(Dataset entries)

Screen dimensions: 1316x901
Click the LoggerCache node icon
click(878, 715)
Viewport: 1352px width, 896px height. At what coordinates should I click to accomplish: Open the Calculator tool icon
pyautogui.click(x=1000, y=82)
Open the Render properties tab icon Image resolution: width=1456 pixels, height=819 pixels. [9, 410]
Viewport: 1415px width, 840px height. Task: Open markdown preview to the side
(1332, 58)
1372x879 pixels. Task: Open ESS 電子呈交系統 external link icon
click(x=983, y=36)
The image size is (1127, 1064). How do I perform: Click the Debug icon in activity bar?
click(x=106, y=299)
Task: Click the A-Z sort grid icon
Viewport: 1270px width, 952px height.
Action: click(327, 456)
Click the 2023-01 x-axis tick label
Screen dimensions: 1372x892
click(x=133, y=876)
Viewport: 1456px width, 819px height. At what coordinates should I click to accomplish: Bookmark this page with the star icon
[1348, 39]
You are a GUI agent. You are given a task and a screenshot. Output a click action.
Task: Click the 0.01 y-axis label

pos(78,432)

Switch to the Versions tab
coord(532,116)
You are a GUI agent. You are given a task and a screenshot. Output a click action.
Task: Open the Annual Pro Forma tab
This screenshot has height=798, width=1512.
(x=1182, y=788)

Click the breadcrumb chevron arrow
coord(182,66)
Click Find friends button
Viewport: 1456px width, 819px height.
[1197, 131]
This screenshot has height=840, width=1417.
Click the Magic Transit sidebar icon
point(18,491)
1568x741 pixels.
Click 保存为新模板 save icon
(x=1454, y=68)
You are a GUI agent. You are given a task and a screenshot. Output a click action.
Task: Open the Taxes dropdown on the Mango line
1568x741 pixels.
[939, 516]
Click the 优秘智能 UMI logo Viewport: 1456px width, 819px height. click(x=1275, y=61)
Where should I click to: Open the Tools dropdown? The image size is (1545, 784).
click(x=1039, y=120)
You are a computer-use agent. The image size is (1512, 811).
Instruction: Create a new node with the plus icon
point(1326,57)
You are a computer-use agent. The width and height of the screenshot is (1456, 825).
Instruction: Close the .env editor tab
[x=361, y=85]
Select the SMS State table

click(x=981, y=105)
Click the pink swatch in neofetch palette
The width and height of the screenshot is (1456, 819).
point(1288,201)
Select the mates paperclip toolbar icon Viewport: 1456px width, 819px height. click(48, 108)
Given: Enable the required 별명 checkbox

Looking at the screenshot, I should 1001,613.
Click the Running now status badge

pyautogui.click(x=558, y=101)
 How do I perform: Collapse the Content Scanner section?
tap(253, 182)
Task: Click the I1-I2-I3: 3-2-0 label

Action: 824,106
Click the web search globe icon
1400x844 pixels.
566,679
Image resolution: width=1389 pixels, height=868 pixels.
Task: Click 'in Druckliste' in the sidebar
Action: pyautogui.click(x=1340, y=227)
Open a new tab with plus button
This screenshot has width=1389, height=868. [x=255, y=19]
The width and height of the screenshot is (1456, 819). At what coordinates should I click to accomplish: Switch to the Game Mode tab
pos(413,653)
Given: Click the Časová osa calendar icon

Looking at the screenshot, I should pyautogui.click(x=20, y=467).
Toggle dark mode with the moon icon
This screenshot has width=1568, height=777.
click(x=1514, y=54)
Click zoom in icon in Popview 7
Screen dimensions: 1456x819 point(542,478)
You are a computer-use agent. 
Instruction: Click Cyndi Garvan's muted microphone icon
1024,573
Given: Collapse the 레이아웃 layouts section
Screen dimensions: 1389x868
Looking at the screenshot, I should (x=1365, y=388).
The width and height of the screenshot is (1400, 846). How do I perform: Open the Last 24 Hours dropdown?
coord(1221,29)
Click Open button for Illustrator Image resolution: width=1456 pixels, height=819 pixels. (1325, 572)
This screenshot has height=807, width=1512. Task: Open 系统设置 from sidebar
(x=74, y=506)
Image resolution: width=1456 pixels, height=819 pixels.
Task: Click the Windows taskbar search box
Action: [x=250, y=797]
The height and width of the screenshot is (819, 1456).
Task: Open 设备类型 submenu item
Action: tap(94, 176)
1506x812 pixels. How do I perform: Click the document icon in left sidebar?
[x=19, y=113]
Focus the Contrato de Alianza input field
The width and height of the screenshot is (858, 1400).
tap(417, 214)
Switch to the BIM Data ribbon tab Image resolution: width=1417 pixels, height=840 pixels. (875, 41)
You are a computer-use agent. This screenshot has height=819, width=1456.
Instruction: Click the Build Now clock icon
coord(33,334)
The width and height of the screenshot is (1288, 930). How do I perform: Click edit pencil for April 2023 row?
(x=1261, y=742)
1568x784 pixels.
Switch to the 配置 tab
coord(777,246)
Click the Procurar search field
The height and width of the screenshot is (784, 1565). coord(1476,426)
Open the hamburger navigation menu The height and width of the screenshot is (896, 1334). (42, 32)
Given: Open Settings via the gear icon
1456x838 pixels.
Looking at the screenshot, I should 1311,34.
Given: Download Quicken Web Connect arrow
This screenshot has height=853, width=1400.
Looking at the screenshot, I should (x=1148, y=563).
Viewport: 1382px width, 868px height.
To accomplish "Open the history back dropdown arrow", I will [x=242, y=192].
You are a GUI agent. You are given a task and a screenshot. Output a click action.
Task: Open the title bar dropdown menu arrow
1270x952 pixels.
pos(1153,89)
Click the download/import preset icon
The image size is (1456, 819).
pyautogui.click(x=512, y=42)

Your assignment –
Of the lines above, extract only those from the line with "Click 保存为新模板 save icon" to the line with "Click the 优秘智能", both included, exactly as written.

Finished task –
Click 保存为新模板 save icon
(x=1454, y=68)
You are a GUI agent. You are given a task and a screenshot. Output a click action.
Task: Open the Taxes dropdown on the Mango line
1568x741 pixels.
[939, 516]
Click the 优秘智能 UMI logo Viewport: 1456px width, 819px height. click(x=1275, y=61)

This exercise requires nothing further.